- **Exercise**
First find the line with "2342x1004 pixels." in the entries below, then set down exactly every line through the line with "Given: Open the D timeframe dropdown", that line included.

*** Working data Section Begins ***

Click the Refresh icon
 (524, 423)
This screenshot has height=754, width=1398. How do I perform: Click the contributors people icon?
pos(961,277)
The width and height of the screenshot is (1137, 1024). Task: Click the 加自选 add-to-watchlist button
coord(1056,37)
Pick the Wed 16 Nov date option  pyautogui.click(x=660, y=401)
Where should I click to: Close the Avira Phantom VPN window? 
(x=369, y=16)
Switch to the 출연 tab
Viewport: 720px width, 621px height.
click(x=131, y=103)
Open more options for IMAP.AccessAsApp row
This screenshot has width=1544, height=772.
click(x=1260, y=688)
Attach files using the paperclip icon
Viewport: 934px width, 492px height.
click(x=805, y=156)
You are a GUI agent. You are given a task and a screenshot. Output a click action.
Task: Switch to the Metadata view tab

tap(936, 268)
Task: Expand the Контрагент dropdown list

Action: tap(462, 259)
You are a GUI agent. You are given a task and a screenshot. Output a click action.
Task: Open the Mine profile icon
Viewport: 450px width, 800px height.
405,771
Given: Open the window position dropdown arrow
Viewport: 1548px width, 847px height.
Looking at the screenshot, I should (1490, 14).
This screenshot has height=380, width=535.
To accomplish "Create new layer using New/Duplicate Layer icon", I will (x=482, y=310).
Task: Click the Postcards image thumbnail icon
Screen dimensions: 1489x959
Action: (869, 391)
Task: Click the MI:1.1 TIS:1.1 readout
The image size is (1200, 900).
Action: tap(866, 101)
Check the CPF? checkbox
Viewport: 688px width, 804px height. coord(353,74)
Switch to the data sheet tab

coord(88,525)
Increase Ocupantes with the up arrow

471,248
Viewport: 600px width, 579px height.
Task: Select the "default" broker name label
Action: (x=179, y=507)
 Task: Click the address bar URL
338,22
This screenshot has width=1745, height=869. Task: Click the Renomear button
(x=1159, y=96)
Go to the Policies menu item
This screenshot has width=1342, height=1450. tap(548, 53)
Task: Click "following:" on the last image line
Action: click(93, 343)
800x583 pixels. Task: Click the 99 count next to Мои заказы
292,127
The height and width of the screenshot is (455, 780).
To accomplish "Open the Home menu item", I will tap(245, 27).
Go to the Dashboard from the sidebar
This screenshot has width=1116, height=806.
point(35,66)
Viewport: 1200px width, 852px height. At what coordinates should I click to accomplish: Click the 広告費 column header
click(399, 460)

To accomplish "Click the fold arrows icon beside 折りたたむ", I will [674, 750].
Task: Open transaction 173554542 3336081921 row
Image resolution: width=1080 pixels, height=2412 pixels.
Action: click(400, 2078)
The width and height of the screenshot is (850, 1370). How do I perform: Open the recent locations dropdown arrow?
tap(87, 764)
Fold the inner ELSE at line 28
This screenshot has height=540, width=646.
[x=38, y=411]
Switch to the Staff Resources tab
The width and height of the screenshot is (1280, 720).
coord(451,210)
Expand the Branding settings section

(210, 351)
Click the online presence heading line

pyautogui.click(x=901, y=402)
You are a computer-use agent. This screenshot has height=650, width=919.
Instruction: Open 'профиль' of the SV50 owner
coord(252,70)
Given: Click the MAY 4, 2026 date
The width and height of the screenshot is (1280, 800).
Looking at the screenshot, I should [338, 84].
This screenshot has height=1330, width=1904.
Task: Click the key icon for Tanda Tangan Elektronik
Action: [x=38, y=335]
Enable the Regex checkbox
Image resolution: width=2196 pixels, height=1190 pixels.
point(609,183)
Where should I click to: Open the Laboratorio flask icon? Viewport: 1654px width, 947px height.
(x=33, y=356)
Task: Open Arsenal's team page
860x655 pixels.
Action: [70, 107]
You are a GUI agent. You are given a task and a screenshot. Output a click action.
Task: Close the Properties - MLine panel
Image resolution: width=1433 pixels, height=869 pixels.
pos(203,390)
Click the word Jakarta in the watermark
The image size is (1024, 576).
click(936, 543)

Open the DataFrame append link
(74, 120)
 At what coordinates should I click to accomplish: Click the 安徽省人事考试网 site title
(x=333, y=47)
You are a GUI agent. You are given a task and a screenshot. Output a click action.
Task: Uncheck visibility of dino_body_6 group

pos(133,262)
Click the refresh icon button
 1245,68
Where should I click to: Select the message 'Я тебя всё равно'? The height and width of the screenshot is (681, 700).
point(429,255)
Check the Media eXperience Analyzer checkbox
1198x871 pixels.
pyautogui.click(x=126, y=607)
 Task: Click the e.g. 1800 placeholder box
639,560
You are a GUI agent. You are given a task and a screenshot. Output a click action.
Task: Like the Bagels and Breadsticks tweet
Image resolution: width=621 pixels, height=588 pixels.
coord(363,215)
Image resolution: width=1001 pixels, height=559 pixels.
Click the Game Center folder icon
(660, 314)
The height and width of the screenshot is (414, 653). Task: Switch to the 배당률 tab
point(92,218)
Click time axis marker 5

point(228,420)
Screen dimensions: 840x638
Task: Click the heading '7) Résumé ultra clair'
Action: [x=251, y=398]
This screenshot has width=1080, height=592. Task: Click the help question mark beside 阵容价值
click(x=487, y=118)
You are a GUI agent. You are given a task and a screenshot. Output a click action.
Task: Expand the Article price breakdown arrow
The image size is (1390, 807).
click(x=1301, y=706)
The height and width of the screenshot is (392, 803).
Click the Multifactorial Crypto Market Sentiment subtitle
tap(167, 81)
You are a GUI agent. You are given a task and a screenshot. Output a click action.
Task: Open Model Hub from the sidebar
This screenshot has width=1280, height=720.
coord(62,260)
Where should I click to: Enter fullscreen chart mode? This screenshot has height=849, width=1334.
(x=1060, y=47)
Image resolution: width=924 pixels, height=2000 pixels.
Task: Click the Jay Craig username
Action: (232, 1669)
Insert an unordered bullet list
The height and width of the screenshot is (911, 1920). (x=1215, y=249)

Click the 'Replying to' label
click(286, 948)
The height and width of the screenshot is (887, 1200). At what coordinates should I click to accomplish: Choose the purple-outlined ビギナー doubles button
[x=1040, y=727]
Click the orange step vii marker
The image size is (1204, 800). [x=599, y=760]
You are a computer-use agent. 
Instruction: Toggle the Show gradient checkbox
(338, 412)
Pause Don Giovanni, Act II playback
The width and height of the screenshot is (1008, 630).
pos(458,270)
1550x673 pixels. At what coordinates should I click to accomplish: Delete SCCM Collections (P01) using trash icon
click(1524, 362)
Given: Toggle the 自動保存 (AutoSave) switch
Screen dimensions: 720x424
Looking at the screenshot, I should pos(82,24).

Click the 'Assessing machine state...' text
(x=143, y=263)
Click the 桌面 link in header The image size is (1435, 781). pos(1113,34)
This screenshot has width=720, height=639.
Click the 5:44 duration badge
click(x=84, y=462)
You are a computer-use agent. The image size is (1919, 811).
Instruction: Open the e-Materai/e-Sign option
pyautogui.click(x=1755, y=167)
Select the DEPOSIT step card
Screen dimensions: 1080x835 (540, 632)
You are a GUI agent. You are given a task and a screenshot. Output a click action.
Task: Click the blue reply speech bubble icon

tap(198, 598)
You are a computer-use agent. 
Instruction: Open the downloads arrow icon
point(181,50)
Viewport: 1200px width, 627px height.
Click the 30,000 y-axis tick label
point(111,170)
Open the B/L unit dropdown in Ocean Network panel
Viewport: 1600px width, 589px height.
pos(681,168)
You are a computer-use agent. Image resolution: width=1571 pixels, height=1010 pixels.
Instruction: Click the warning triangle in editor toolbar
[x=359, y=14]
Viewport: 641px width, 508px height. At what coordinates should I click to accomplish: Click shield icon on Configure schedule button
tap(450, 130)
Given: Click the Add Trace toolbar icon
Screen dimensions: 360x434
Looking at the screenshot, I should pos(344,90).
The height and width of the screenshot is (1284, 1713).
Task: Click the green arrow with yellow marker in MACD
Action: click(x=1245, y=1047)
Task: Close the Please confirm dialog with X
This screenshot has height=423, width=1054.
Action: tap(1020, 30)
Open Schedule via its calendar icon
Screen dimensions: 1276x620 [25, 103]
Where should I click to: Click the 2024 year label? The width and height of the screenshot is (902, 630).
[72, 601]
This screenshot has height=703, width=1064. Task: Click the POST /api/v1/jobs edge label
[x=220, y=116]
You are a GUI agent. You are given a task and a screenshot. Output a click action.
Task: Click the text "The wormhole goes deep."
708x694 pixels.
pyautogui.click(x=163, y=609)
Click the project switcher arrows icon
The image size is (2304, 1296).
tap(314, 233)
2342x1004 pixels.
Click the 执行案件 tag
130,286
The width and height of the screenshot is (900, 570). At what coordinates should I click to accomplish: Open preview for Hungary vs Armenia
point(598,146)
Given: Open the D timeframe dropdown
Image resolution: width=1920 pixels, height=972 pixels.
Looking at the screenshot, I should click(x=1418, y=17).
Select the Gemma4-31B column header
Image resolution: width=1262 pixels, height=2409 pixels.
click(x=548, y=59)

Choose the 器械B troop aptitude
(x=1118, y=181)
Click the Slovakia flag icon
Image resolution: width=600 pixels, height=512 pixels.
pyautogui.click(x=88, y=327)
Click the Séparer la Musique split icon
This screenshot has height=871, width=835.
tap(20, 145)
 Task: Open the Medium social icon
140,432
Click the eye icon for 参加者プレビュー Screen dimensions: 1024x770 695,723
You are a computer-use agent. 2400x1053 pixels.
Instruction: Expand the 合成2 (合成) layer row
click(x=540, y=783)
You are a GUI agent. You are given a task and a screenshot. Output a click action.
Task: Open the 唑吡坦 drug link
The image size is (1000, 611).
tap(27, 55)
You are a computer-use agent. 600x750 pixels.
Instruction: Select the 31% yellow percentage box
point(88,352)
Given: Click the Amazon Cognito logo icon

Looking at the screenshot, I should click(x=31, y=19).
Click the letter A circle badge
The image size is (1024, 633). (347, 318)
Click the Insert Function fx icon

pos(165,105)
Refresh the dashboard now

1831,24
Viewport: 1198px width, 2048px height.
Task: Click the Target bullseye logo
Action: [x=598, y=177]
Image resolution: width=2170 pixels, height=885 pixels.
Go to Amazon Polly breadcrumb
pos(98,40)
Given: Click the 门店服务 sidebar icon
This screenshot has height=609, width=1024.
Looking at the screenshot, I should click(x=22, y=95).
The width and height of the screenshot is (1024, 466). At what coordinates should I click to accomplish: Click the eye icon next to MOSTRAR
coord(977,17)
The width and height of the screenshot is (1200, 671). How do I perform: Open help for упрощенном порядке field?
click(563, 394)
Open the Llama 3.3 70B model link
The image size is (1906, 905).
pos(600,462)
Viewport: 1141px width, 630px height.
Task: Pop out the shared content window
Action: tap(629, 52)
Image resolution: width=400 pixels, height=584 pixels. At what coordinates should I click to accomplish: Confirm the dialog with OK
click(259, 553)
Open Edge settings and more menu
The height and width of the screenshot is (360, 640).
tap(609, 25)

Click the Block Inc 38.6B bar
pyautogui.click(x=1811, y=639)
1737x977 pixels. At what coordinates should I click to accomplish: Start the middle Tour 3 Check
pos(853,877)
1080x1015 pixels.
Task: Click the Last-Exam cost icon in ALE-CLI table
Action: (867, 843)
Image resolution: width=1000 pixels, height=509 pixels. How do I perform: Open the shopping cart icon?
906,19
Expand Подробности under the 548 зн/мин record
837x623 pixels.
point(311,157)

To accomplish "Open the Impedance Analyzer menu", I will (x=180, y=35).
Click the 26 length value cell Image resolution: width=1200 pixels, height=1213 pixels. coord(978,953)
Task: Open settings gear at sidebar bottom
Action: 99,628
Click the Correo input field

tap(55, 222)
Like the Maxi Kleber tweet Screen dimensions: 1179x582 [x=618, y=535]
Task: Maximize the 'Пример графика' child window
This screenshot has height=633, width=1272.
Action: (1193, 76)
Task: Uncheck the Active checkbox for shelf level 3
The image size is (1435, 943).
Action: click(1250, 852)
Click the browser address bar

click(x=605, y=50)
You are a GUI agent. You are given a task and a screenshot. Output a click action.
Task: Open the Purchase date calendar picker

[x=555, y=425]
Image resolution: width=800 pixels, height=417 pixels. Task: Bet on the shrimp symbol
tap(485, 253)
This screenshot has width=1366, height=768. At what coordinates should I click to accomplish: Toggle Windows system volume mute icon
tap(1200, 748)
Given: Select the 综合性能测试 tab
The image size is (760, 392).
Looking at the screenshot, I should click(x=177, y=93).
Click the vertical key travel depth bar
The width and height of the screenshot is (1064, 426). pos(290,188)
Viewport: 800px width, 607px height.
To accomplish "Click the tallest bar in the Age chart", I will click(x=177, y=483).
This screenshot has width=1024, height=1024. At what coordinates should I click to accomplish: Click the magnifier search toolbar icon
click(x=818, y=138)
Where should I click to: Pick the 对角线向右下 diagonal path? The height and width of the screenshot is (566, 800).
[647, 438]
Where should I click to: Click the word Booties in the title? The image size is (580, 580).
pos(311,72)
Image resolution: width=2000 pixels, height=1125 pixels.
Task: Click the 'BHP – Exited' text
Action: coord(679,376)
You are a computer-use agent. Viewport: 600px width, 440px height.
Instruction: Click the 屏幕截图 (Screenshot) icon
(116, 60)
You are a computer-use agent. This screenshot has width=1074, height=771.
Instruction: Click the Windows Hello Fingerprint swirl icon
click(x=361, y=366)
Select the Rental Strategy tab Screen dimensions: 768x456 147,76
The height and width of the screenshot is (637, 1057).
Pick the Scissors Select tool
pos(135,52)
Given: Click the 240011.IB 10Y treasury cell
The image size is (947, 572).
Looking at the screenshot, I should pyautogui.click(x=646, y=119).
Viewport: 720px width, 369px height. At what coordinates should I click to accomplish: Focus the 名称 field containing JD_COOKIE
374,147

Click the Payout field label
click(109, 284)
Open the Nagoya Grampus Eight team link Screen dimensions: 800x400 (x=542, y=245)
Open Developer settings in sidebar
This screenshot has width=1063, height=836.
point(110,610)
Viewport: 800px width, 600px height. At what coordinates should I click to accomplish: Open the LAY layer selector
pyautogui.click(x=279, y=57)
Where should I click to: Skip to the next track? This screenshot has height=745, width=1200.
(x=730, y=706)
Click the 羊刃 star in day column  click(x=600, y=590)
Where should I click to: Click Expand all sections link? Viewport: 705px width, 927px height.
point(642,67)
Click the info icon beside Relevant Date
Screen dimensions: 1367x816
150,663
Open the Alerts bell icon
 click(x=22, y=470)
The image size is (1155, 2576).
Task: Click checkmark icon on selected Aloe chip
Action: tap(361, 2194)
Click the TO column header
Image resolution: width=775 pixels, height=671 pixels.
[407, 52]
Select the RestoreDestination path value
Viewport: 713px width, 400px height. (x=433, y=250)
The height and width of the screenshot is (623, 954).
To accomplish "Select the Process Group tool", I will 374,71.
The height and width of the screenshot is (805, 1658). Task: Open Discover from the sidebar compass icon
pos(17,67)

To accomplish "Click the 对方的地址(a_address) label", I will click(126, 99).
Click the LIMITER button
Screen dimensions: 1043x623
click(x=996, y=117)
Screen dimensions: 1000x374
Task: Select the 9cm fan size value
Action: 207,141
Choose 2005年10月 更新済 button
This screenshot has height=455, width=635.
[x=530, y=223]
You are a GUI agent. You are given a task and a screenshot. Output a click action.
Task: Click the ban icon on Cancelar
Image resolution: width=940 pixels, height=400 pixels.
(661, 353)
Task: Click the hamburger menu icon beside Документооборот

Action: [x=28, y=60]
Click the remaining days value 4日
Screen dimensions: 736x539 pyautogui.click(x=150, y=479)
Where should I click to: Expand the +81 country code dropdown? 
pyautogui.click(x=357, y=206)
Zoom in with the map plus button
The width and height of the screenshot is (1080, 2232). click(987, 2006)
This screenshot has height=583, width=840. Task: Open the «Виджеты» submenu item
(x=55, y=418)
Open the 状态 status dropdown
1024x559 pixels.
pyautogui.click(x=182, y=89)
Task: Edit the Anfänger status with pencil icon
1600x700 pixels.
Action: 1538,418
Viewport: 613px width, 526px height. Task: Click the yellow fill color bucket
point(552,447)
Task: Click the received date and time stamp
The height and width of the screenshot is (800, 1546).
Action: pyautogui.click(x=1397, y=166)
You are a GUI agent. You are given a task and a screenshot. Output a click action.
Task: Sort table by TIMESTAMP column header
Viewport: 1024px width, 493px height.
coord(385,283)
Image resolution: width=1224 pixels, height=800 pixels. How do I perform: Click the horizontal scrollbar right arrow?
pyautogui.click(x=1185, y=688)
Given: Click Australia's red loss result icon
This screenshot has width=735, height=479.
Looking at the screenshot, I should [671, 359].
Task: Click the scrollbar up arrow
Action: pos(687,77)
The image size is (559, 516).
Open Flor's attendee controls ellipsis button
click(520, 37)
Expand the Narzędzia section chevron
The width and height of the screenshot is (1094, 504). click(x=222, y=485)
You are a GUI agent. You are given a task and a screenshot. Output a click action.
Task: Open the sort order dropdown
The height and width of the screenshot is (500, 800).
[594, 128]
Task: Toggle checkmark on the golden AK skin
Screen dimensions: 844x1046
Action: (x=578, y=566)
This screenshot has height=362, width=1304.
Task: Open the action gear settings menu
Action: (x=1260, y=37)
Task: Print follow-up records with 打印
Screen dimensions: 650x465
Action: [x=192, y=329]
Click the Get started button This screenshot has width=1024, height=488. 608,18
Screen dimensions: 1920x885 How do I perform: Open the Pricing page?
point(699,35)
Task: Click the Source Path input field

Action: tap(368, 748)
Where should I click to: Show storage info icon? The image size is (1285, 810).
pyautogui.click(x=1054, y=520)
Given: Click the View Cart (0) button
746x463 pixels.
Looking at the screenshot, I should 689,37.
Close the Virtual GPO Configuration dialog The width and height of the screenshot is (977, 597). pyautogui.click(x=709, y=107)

*** Working data Section Ends ***

- **Solution for this task**
2342x1004 pixels.
Click the 执行案件 tag
130,286
The width and height of the screenshot is (900, 570). At what coordinates should I click to accomplish: Open preview for Hungary vs Armenia
point(598,146)
Given: Open the D timeframe dropdown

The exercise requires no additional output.